Exercise data:
════════════════════

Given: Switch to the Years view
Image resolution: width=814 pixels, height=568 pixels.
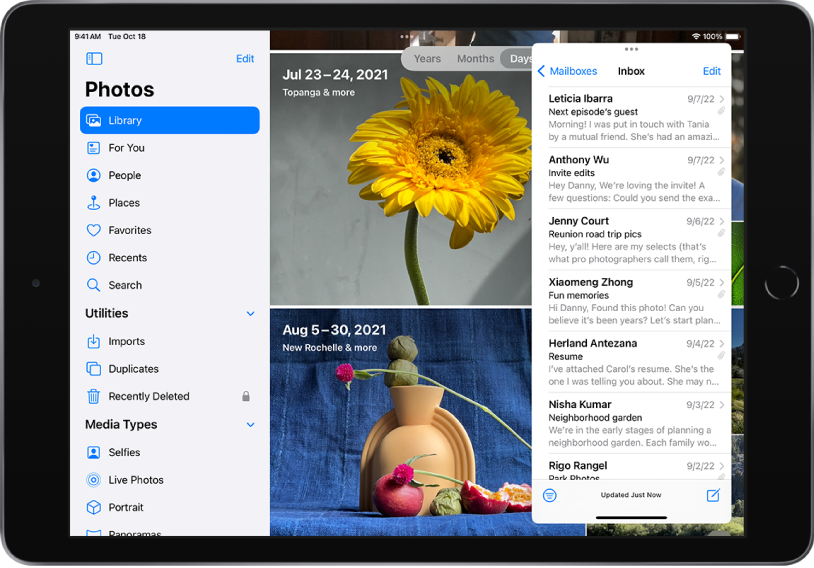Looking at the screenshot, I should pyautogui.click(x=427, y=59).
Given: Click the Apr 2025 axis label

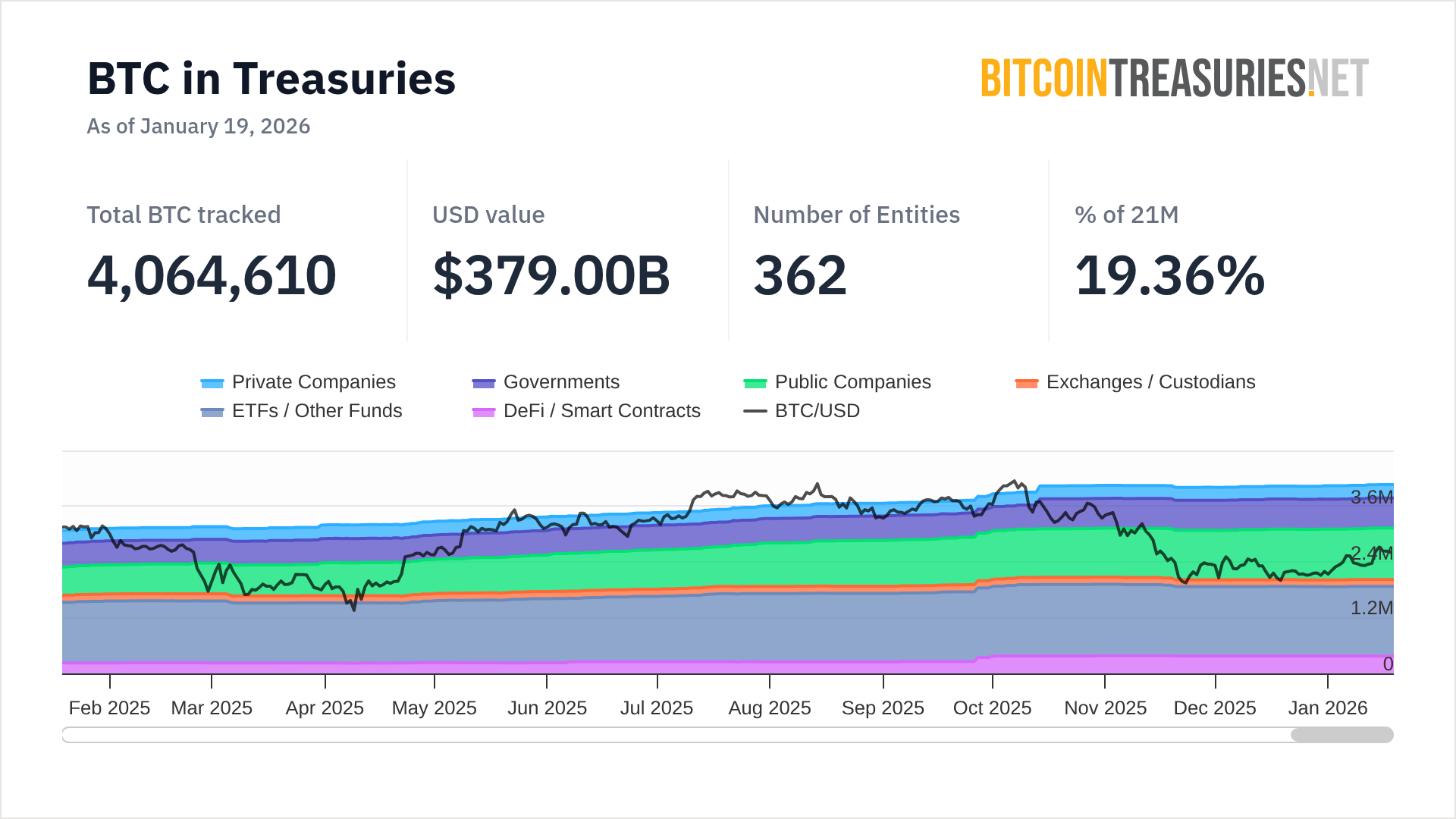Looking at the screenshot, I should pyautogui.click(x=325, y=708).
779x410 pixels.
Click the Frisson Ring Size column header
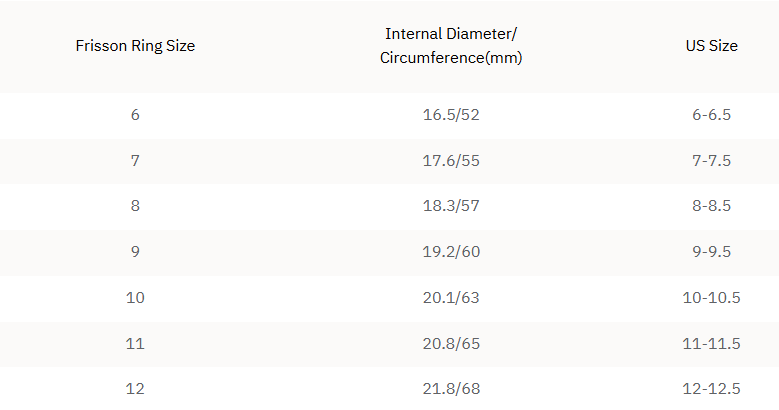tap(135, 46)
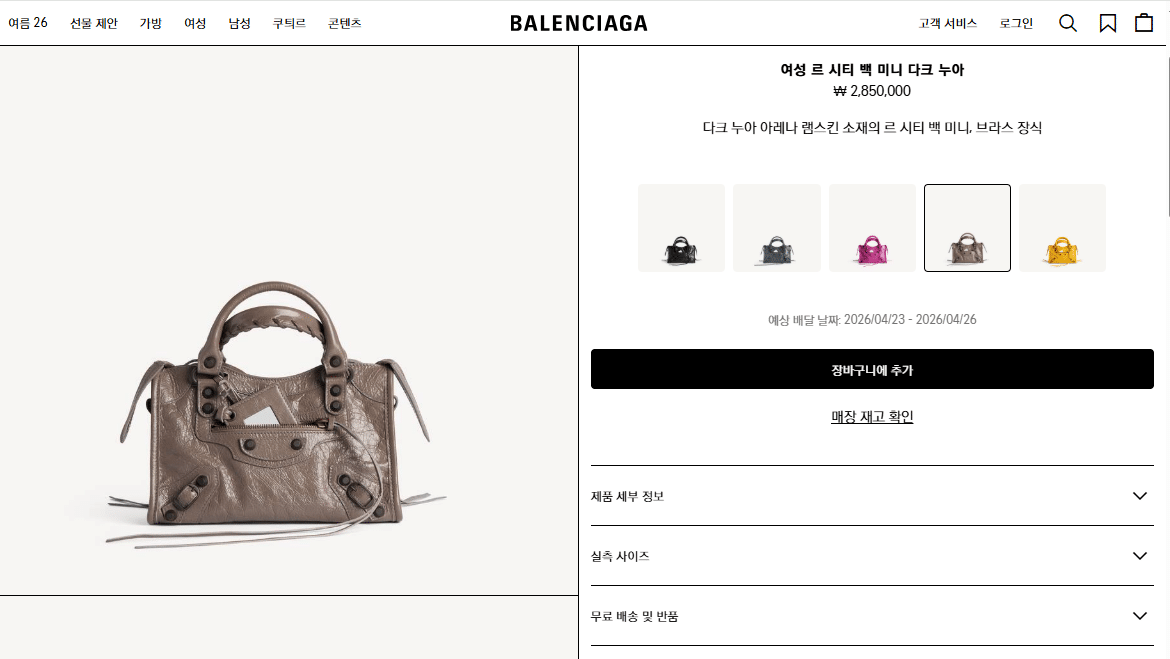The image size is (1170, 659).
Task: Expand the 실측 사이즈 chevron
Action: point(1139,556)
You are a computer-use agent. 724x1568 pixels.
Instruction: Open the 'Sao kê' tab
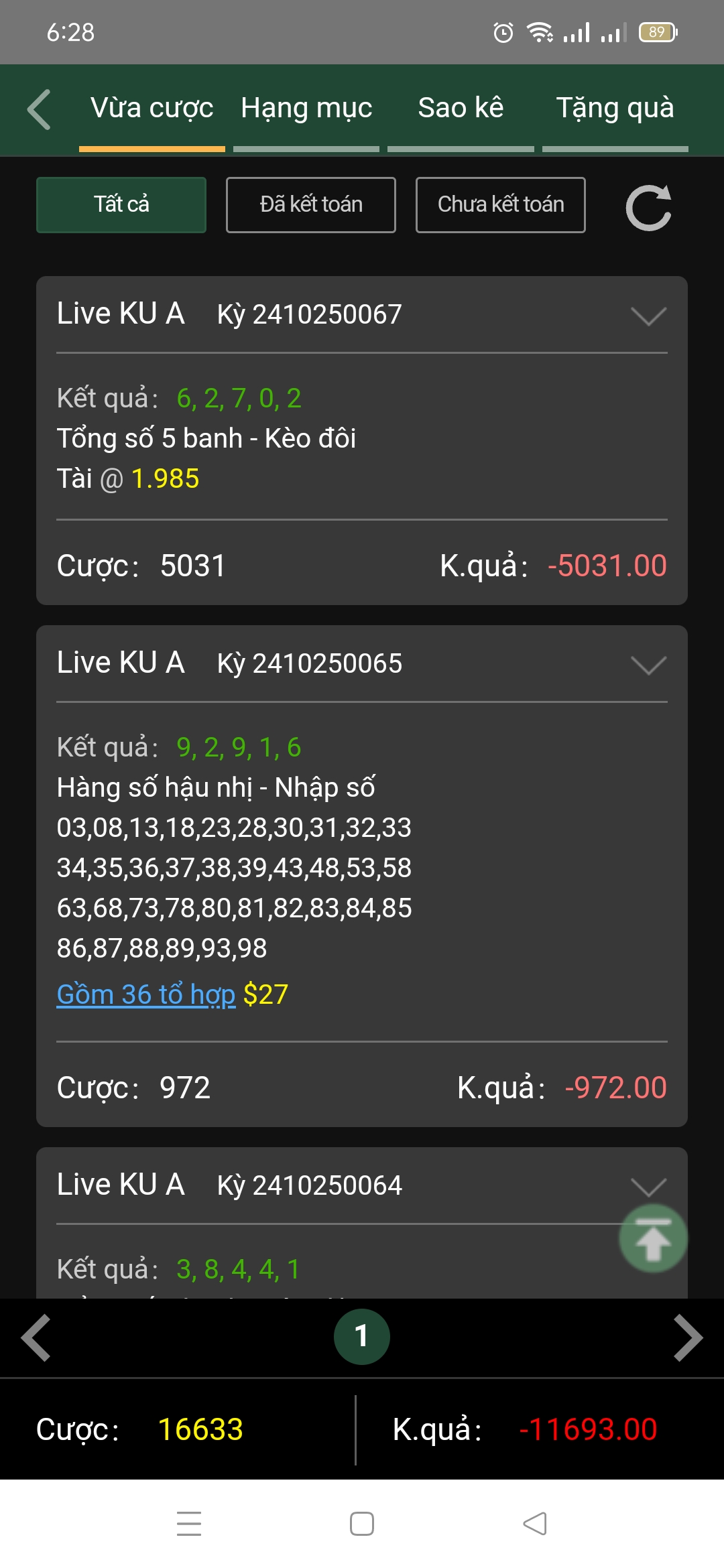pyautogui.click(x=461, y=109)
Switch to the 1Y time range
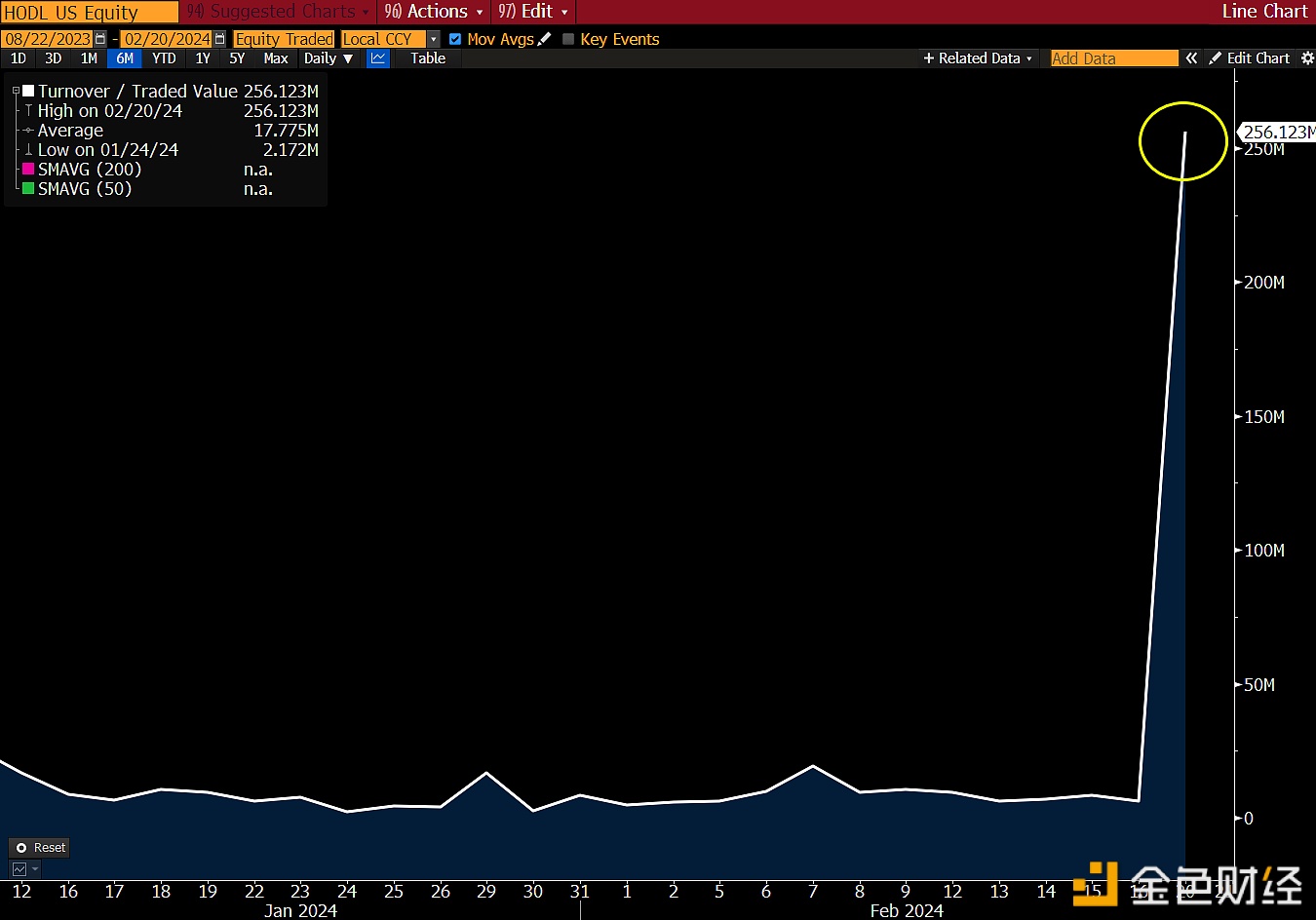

════════════════════

Activity: Among the entries above, tally each line with the string "Switch" and state that figure only.

Answer: 2